Un giorno una parola – commento a Giovanni 16, 24

Nel giorno che io ti ho invocato ti sei avvicinato; tu hai detto: «Non temere!»
Lamentazioni 3, 57

Chiedete e riceverete affinché la vostra gioia sia completa
Giovanni 16, 24

È difficile comprendere il senso di questo invito se non si tiene conto del contesto, a cominciare dalla prima parte del v. 24, che suona così: «Fino ad ora non avete chiesto nulla nel mio nome». Il contesto è quello dei discorsi d’addio, e il riferimento temporale è al periodo post-pasquale: certo, ora l’imminente morte di Gesù, la sua risurrezione e il suo ritorno al Padre priveranno i discepoli della sua presenza, ma la venuta dello Spirito cambierà la loro tristezza in gioia.

Non solo la venuta dello Spirito assicurerà loro la presenza di Cristo e della sua parola, ma cambierà la relazione con Dio stesso: «La svolta pasquale consente infatti al discepolo di accedere ad un nuovo rapporto con Dio, nella misura in cui è ormai partecipe del rapporto di prossimità che unisce Cristo a Dio. La fiducia incrollabile che Cristo aveva nell’amore e nella sollecitudine del Padre durante il suo ministero terreno diventa tale anche per il credente post-pasquale». La prima parte del v. 24 «conferma che si tratta appunto di un privilegio post-pasquale: durante l’epoca precedente la Pasqua il discepolo non era mai stato chiamato a invocare Dio nel nome di Cristo».
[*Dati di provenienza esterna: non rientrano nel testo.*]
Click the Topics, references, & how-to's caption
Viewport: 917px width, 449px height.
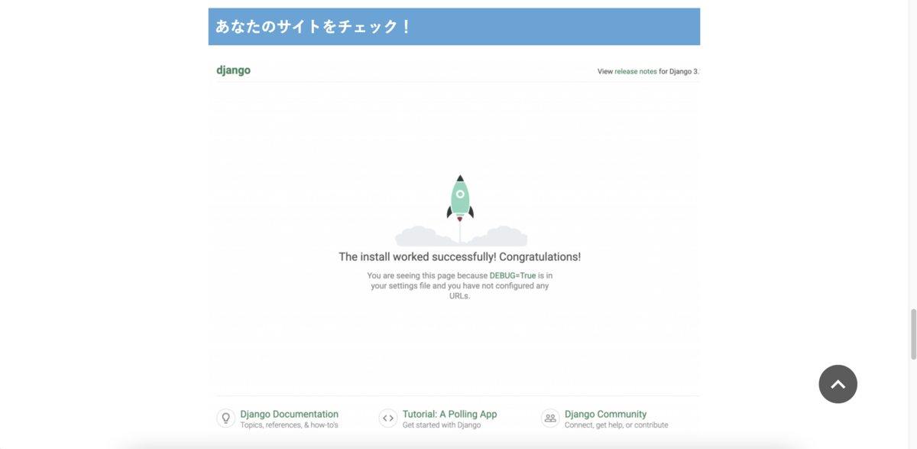pyautogui.click(x=289, y=423)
La seconda parte del versetto «mette in relazione la gioia del discepolo con la certezza dell’esaudimento: appunto perché al discepolo è assicurata la sollecitudine divina e poiché la sua esistenza è posta sotto il segno di tale promessa, la sua gioia è fondata e certa» (Jean Zumstein, Il Vangelo secondo Giovanni, volume 2, Torino, Claudiana 2017, pp. 764-765).